Uso de Tarjetas de Bloqueo en los Tableros Eléctricos
El procedimiento de Bloqueo y Tarjetas de Seguridad deberá ser usado para dejar inoperativa una fuente de energía, tal como un sistema eléctrico, bombas, líneas de productos, válvulas y otras fuentes de energía que podrían accidentalmente ser energizadas o puestas en funcionamiento, mientras el personal se encuentra trabajando en ellas o antes de que estas estén mecánicamente listas para ser puestas en servicio, además de ser aplicado únicamente por personal entrenado y autorizado para esta tarea. Todo el personal involucrado deberá conocer y dar cumplimiento a este procedimiento.
Para bloquear y colocar avisos en cualquier equipo, antes de apagarlo, el trabajador debe identificar el tipo de energía que lo hace funcionar, los peligros que ésta implica y cómo controlarlos, las causas que originan la intervención, visualizar la posición de la totalidad de los elementos de protección y de comandos, de modo que, una vez terminada la intervención, estos queden operando en la misma condición inicial.
Instalación de Tarjetas
Antes de comenzar el trabajo, el operador debe instalar las tarjetas correspondientes en cada equipo donde se realizará el trabajo, desenergizando el sistema utilizando los controles de operación principal, siguiendo los procedimientos de seguridad básicos para dicha tarea. Los equipos, además, deben estar en la condición “apagado”, “off”, “cero” o la que impida una activación repentina del sistema. A su vez, el trabajador debe realizar una inspección previa a la manipulación, certificando que el sistema fue desenergizado y no podrá ser puesto en marcha por ningún mecanismo.

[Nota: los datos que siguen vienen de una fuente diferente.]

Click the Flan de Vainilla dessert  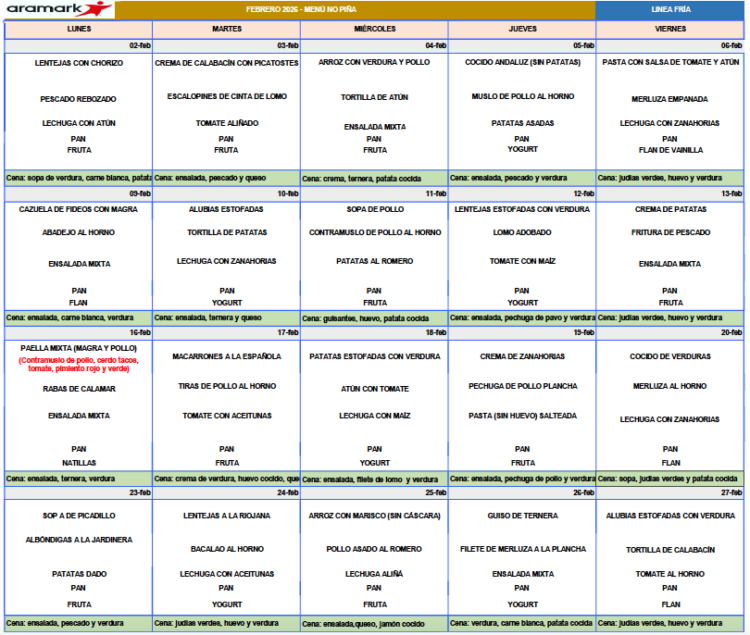670,150
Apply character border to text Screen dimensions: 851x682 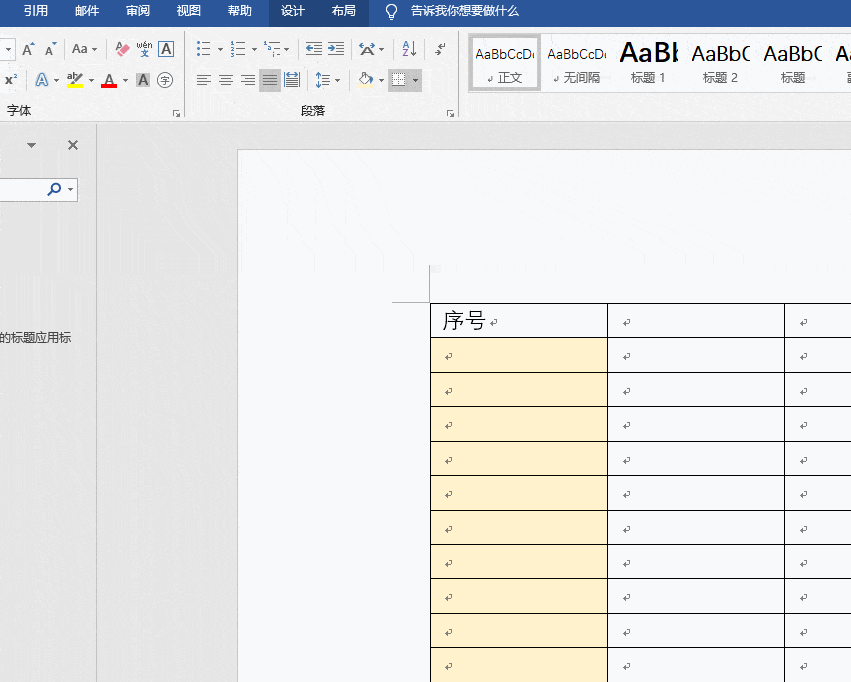[x=166, y=49]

La Energía Eléctrica y el Cuerpo Humano
La gravedad de los efectos dañinos de un choque eléctrico en el cuerpo humano está determinada por los siguientes aspectos:
- La intensidad de la corriente: La corriente eléctrica causa efectos nocivos para el organismo humano. Se ha determinado que el límite de intensidad peligrosa para una persona es de 25 miliamperios (mA).
- Frecuencia de la corriente: La frecuencia es la causa de un gran número de accidentes, ya que interfiere la frecuencia del ritmo cardiaco, ocasionando la fibrilación del corazón (paro cardiaco). Es necesario tener en cuenta que las frecuencias de la energía eléctrica comprendidas entre 25 y 2000 cps (Hertz) ofrecen riesgo de fibrilación cardiaca muy grande.
- La Resistencia eléctrica del cuerpo humano no es constante, sino que presenta variaciones en:
- La piel a la entrada de la corriente.
- La piel a la salida de la corriente.
- Los tejidos y órganos internos.
- Estado anímico.
Para la piel húmeda, la resistencia es de 100 a 500 ohmios en corrientes alternas y de unos 1800 ohmios en continua. En tanto, para la piel seca, la resistencia varía de 100.000 a 600.000 ohmios, alcanzando hasta 1.000.000 ohmios. La resistencia interna promedio del cuerpo aproximadamente es de 500 Ohms.
- Trayecto de la corriente: El riesgo de fibrilación cardiaca (paro del corazón) depende de las partes del cuerpo que entren en contacto con el conductor o elemento energizado y de que el corazón sea alcanzado por la corriente al atravesar el cuerpo.
Resistencia Eléctrica de la Piel
| Condición de la Piel | Resistencia (Ohmios) |
|---|---|
| Piel Húmeda (Corriente Alterna) | 100 - 500 |
| Piel Húmeda (Corriente Continua) | 1800 |
| Piel Seca | 100.000 - 600.000 (hasta 1.000.000) |
| Resistencia Interna Promedio del Cuerpo | 500 |
En cuanto a los riesgos para el personal administrativo que trabaja cerca de un tablero eléctrico industrial, es importante evaluar si el estar continuamente cerca de estos equipos puede tener consecuencias para la salud. Aunque los tableros estén debidamente protegidos, es recomendable mantener una distancia prudente y asegurar que el área esté bien ventilada para evitar la acumulación de gases o campos electromagnéticos.